Chao S-C, Richard G, Lee J Y-Y
Department of Dermatology, School of Medicine, National Cheng Kung University, 138 Sheng-Li Road, Tainan, Taiwan.
Br J Dermatol. 2005 Jan;152(1):159-65. doi: 10.1111/j.1365-2133.2005.06337.x.
Netherton syndrome (NS) is a severe autosomal recessive ichthyosis. It is characterized by congenital ichthyosiform erythroderma, trichorrhexis invaginata, ichthyosis linearis circumflexa, atopic diathesis and frequent bacterial infections. Pathogenic mutations in SPINK5 have recently been identified in NS. SPINK5 encodes lymphoepithelial Kazal-type-related inhibitor (LEKTI), a new type of serine protease inhibitor involved in the regulation of skin barrier formation and immunity. We report two Taiwanese brothers with NS. The patients had typical manifestations of NS with an atopic diathesis and recurrent staphylococcal infections, including staphylococcal scalded skin syndrome (SSSS) since birth. Horny layers were obtained by skin surface biopsy for electron microscopy from lesional skin of both patients and from normal controls. All 33 exons and flanking intron boundaries of SPINK5 were amplified for direct sequencing. The ultrastructure of the stratum corneum (SC) was characterized by premature degradation of corneodesmosomes (CDs) with separation of corneocytes. A homozygous 2260A --> T (K754X) mutation of SPINK5 was found in both patients. Staphylococcal exfoliative toxin A (ETA) is a serine protease capable of cleaving desmoglein 1, an important adhesive molecule of CDs, and can cause separation of the SC, resulting in SSSS. The premature degradation of CDs found in our patients may be attributable to insufficient LEKTI, and possibly also to colonization/infection of ETA-producing Staphylococcus aureus. Mechanisms involved in the pathogenesis of the skin barrier defect in NS are proposed. Further study is needed to prove this hypothesis.
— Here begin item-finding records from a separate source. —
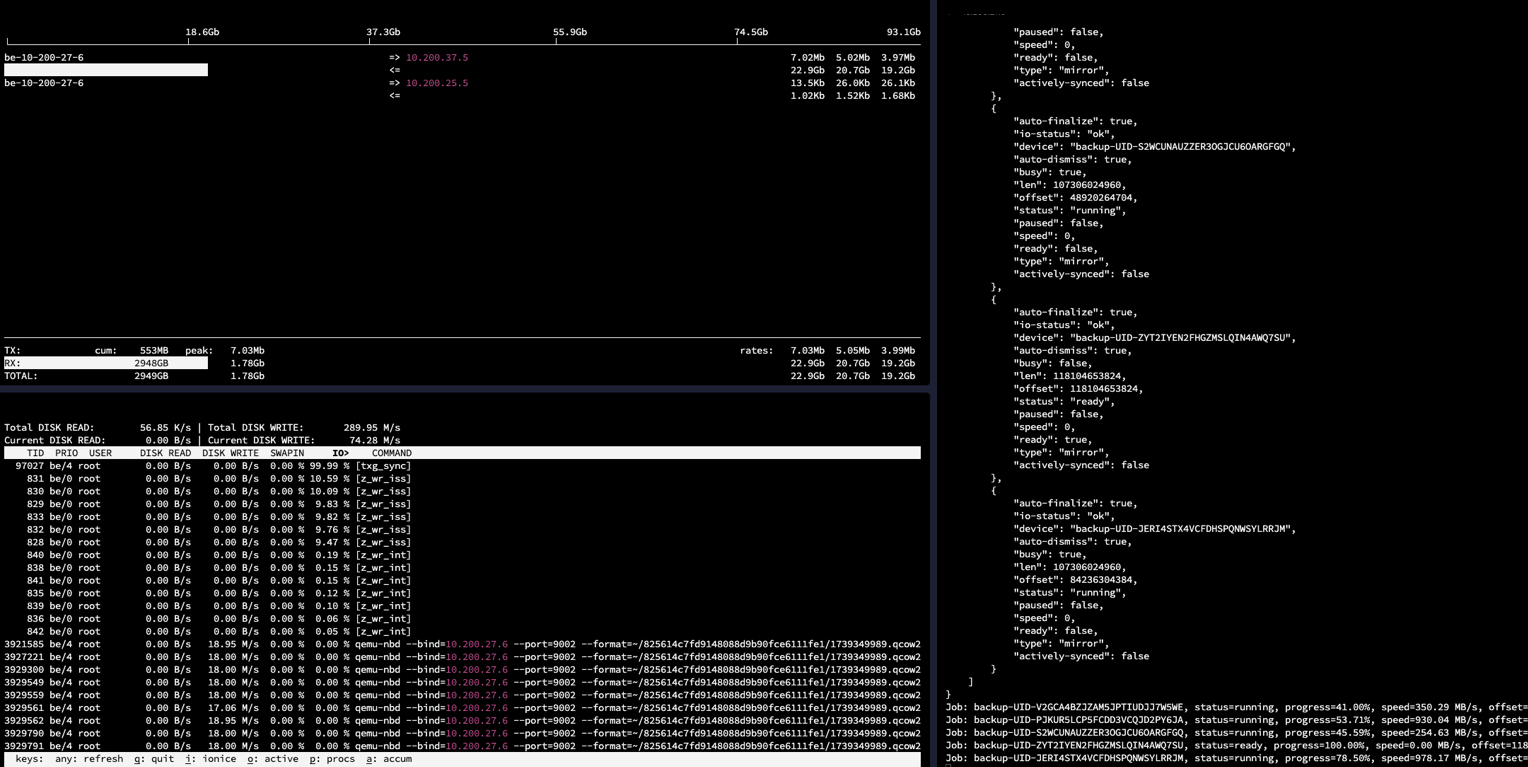1528x767 pixels.
Task: Click the Total DISK WRITE summary value
Action: (372, 428)
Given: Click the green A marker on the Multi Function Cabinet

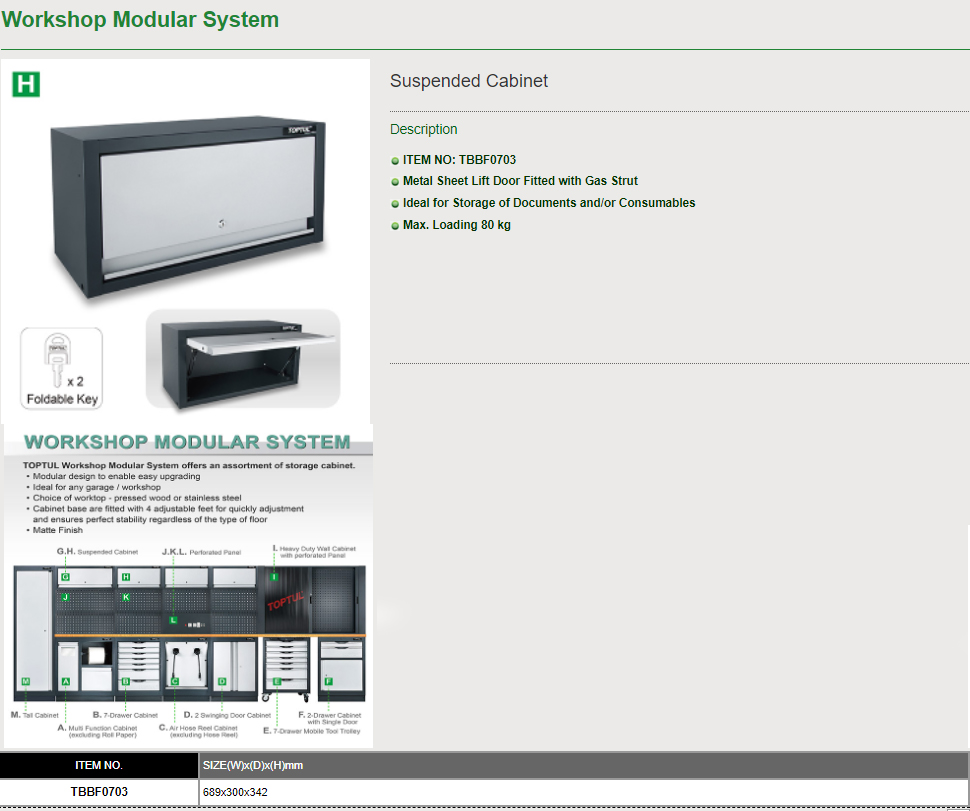Looking at the screenshot, I should 65,681.
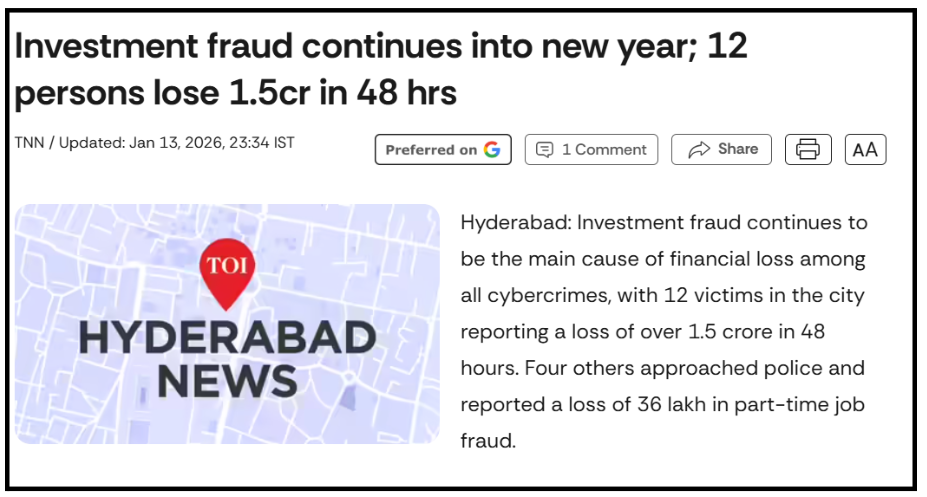Click the comment bubble icon
Screen dimensions: 927x497
tap(545, 149)
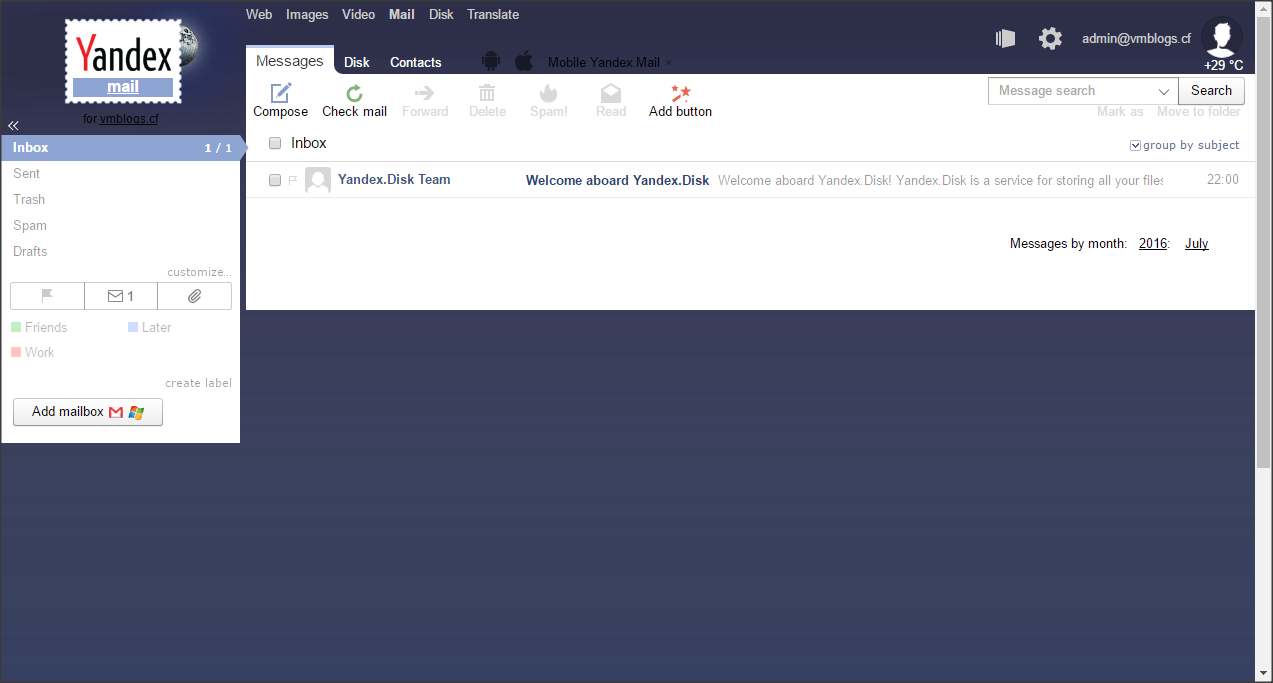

Netherton综合征(NS)是一种严重的常染色体隐性鱼鳞病。其特征为先天性鱼鳞病样红皮病、套叠性脆发症、回旋形线状鱼鳞病、特应性素质和频繁的细菌感染。最近在NS中发现了SPINK5的致病突变。SPINK5编码淋巴细胞上皮Kazal型相关抑制剂(LEKTI),这是一种新型丝氨酸蛋白酶抑制剂,参与皮肤屏障形成和免疫调节。我们报告了两名患有NS的台湾兄弟。患者有NS的典型表现,伴有特应性素质和复发性葡萄球菌感染,包括自出生以来的葡萄球菌烫伤样皮肤综合征(SSSS)。通过皮肤表面活检从两名患者的皮损皮肤和正常对照获取角质层用于电子显微镜检查。对SPINK5的所有33个外显子和侧翼内含子边界进行扩增以进行直接测序。角质层(SC)的超微结构特征为角质形成细胞分离导致角质桥粒(CDs)过早降解。在两名患者中均发现了SPINK5的纯合2260A→T(K754X)突变。葡萄球菌剥脱毒素A(ETA)是一种丝氨酸蛋白酶,能够切割CDs的重要黏附分子桥粒芯糖蛋白1,并可导致SC分离,从而引起SSSS。我们患者中发现的CDs过早降解可能归因于LEKTI不足,也可能还归因于产生ETA的金黄色葡萄球菌的定植/感染。提出了NS皮肤屏障缺陷发病机制中涉及的机制。需要进一步研究来证实这一假设。